Siang hari di musim panas ini, Areumi berjalan di sebuah lorong klinik. Dengan sebuah kotak makan siang di tangan kanan. Langkahnya nampak riang, bahkan sesekali gadis itu bersiul. Siapa yang tidak senang dengan libur panjang di musim panas.

Apalagi hari ini ayahnya berjanji untuk mengajak dirinya makan siang bersama di taman. Sudah sangat lama kegiatan seperti ini tidak terekam lagi di memori Areumi. Bukan hanya karena sang ayah yang sibuk, juga Areumi yang harus bersikeras memperbaiki nilainya. Ia sadar, resiko apa yang harus ditanggungnya bila tidak memiliki nilai sempurna.

Ketika pintu kerja sang ayah sudah di depan mata, Areumi di kejutkan dengan sesuatu. Seorang gadis seusia dengannya keluar dari ruangan yang bertuliskan Dr. Lee.

Areumi terkesiap, dengan segera menyembunyikan diri di meja resepsionis. Bagusnya, gadis itu tidak menyadari keberadaan Areumi. Setelah di pastikan aman, dirinya berlari ke arah ruang kerja ayahnya.

Tanpa ba bi bu Areumi menyerbu ayahnya dengan pertanyaan yang sedari tadi mengganggu.

"Ayah, kenapa Sunhee tadi dari sini?"

"Kau mengenalnya?" tanya balik Dr.  lee dengan wajah heran.

"Dia temanku," jawab Areumi.

Dr. Lee nampak tertegun, sesuatu mengganggu pikirannya kini. Ada raut khawatir yang di sampaikan dari sorot matanya.

"Berhenti berteman dengannya!" peringat Dr. Lee dengan wajah tegas.

"Ayah..."

"Dia seekor monster."

Areumi merasakan amarah yang mulai menyulut. Ayahnya dengan tega mengatai temannya dengan bahasa tidak manusiawi.

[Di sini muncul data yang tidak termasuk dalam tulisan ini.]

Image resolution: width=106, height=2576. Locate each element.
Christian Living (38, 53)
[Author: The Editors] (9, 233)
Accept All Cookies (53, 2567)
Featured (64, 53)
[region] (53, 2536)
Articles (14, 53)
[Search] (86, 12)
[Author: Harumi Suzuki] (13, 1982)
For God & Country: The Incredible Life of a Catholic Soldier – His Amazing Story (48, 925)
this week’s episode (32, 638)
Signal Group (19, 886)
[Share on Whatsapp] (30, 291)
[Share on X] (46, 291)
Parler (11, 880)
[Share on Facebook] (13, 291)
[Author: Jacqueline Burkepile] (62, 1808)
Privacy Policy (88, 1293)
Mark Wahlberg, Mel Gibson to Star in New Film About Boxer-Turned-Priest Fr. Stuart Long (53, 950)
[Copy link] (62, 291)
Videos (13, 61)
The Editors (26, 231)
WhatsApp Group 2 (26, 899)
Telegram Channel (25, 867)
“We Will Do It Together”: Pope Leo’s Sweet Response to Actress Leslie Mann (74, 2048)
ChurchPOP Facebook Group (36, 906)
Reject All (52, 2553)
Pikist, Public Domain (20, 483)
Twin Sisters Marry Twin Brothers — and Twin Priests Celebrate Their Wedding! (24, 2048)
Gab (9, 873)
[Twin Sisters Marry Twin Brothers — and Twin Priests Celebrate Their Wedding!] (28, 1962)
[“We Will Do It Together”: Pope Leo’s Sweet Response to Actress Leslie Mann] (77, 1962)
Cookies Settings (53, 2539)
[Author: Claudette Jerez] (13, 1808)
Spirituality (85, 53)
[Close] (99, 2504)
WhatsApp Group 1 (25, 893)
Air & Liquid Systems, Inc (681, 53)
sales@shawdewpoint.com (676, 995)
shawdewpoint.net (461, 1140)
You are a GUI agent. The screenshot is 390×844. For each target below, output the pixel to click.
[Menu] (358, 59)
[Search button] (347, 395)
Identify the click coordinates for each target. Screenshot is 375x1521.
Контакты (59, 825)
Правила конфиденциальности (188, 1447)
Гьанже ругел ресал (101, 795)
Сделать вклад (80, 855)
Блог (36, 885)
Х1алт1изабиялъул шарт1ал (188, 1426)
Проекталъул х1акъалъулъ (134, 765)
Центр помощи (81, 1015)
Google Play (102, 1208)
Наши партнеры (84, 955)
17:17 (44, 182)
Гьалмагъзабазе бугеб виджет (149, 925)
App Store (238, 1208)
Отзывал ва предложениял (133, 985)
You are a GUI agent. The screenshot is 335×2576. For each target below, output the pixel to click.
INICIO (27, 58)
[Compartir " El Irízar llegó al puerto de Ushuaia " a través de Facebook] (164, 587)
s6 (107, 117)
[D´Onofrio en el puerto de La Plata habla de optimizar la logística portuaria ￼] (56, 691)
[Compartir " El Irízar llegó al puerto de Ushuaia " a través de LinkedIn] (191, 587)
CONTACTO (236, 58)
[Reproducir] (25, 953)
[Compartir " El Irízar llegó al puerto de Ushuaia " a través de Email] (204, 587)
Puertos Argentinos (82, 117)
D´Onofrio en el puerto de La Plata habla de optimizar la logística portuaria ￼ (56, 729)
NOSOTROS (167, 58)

"Katakan padaku alasannya," tuntut Areumi.

***

Kini Areumi tengah menyusuri jalan menuju rumahnya. Semua rencana indah yang sudah menghiasi angan, kini hancur remuk tak tersisa. Langkah pun terlihat lemah karena merasakan pundaknya ditekan oleh beban yang begitu berat. Hembusan napasnya bahkan terdengar sama beratnya.

Ia menggeleng kuat ketika penjelasan dari Dr. Lee --- Ayahnya, terngiang di telinga lagi dan lagi. Ingin rasanya ia menjerit dan menenggelamkan diri di sungai Han. Tempat orang-orang yang putus asa meninggalkan jasad mereka disana.